Task ->
A line belongs in the answer if it contains "screenshot"; copy every such line from the entries below.

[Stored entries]
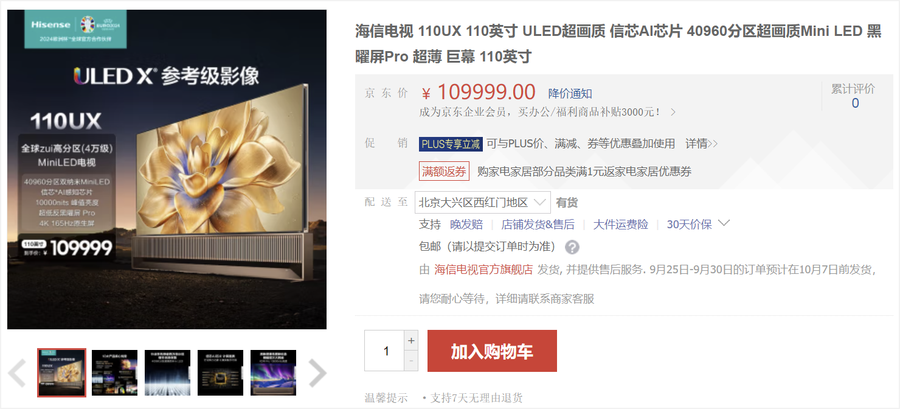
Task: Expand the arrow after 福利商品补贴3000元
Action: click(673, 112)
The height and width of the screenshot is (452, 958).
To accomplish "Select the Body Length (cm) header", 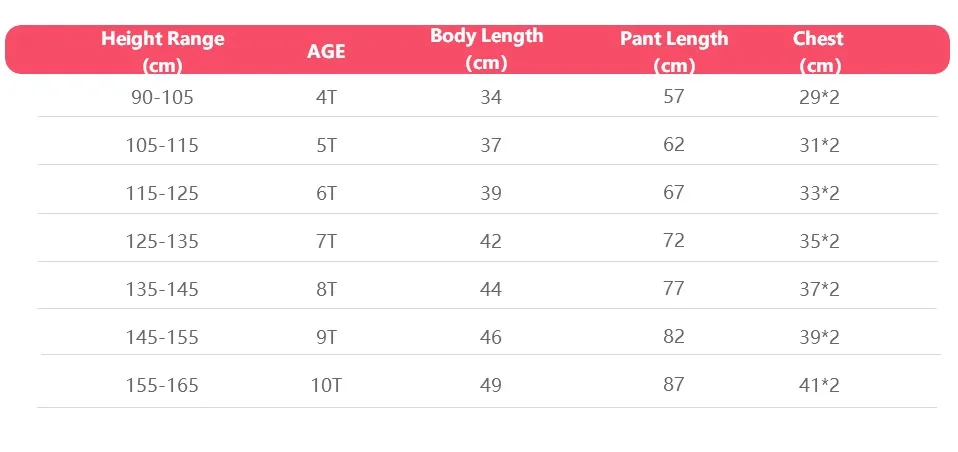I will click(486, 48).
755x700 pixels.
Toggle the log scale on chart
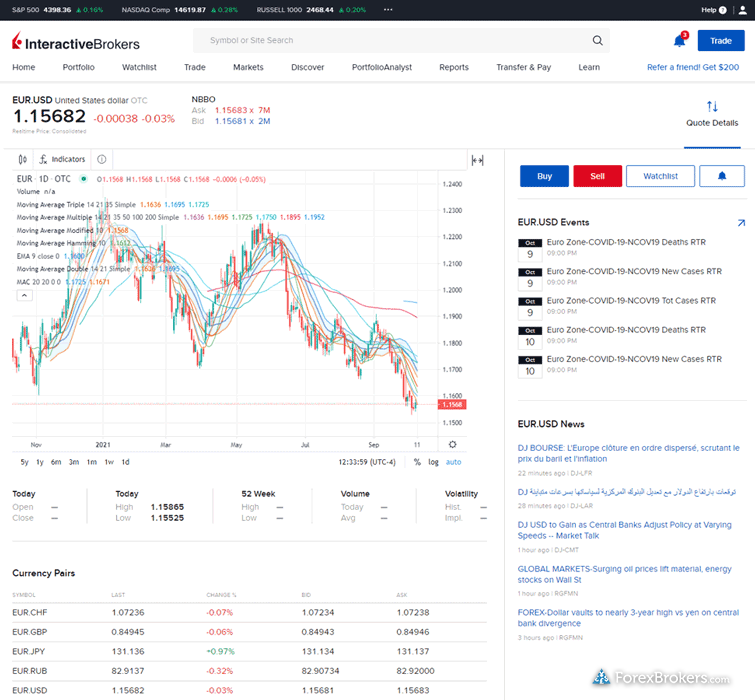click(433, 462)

==

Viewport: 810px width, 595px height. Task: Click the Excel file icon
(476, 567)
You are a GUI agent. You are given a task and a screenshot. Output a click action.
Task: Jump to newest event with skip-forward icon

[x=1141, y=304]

Output of the task ->
The height and width of the screenshot is (452, 958).
You are a GUI agent. You are given a task and a screenshot. Output a click action.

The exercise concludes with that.